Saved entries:
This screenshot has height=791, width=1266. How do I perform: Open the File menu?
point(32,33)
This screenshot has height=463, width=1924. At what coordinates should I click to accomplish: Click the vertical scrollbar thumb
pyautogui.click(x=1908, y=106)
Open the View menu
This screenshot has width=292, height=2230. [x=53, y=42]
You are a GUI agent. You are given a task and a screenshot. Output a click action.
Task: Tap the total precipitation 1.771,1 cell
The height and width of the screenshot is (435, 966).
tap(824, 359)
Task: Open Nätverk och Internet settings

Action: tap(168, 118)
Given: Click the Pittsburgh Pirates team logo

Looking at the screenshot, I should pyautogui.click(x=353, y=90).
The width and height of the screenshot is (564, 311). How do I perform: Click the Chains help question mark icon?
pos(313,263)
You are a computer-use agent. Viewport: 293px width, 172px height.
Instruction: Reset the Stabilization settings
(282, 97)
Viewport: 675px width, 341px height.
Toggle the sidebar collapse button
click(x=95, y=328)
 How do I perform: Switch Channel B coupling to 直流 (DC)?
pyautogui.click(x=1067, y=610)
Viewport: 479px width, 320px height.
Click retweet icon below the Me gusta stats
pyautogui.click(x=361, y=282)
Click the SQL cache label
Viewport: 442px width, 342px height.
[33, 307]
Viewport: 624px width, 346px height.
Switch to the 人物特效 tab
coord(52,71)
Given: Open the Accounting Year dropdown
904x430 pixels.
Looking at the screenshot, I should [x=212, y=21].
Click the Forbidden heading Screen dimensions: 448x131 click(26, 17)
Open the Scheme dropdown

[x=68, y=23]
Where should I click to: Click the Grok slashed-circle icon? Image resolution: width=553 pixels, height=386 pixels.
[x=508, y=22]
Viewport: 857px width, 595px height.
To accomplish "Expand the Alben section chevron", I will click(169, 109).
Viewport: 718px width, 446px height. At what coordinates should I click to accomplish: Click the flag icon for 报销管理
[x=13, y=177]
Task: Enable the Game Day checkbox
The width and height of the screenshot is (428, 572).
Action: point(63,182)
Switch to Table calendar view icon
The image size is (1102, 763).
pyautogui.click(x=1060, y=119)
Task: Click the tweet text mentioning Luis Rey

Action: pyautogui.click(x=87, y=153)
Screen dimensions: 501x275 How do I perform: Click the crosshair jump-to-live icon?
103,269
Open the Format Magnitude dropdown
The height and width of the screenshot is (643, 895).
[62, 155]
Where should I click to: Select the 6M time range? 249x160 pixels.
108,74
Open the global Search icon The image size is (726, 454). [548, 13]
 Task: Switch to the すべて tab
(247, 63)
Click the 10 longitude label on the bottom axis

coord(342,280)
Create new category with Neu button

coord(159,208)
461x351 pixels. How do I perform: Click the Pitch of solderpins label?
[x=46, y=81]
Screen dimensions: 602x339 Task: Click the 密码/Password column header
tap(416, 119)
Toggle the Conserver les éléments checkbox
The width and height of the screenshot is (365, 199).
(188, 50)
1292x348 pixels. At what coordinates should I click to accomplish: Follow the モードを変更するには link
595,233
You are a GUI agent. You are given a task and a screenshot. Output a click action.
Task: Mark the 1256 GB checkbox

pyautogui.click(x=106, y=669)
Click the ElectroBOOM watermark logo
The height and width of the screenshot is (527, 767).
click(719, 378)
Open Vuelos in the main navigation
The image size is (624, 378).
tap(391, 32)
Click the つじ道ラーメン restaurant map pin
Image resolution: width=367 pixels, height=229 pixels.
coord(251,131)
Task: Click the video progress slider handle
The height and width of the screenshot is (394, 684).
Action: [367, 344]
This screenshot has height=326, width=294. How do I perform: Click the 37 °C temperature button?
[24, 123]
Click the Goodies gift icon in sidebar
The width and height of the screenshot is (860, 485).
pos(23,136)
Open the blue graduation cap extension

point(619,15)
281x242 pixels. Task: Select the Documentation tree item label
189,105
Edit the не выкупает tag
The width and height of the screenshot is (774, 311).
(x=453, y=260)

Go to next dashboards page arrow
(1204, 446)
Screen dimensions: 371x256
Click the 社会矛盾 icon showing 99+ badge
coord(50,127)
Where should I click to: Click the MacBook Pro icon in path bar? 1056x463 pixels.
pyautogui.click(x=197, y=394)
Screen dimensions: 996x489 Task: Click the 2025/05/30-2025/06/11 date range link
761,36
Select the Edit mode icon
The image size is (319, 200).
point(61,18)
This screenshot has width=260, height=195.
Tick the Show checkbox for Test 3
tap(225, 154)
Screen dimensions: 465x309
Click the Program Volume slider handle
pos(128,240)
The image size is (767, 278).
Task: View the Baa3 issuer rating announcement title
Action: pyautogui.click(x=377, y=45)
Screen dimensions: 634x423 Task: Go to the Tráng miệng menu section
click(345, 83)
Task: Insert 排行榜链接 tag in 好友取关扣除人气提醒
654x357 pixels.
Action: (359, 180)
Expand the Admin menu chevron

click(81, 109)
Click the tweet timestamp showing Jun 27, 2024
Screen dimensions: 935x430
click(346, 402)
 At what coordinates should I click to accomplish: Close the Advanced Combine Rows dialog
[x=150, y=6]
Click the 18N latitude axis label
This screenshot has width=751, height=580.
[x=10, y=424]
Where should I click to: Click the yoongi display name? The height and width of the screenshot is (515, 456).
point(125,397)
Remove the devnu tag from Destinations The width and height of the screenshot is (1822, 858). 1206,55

What to work on: Copy the entries above exactly, but only from the line holding "How do I perform: Switch" through the line holding "Switch to Table calendar view icon", both included.

Answer section:
 How do I perform: Switch Channel B coupling to 直流 (DC)?
pyautogui.click(x=1067, y=610)
Viewport: 479px width, 320px height.
Click retweet icon below the Me gusta stats
pyautogui.click(x=361, y=282)
Click the SQL cache label
Viewport: 442px width, 342px height.
[33, 307]
Viewport: 624px width, 346px height.
Switch to the 人物特效 tab
coord(52,71)
Given: Open the Accounting Year dropdown
904x430 pixels.
Looking at the screenshot, I should [x=212, y=21].
Click the Forbidden heading Screen dimensions: 448x131 click(26, 17)
Open the Scheme dropdown

[x=68, y=23]
Where should I click to: Click the Grok slashed-circle icon? Image resolution: width=553 pixels, height=386 pixels.
[x=508, y=22]
Viewport: 857px width, 595px height.
To accomplish "Expand the Alben section chevron", I will click(169, 109).
Viewport: 718px width, 446px height. At what coordinates should I click to accomplish: Click the flag icon for 报销管理
[x=13, y=177]
Task: Enable the Game Day checkbox
The width and height of the screenshot is (428, 572).
Action: point(63,182)
Switch to Table calendar view icon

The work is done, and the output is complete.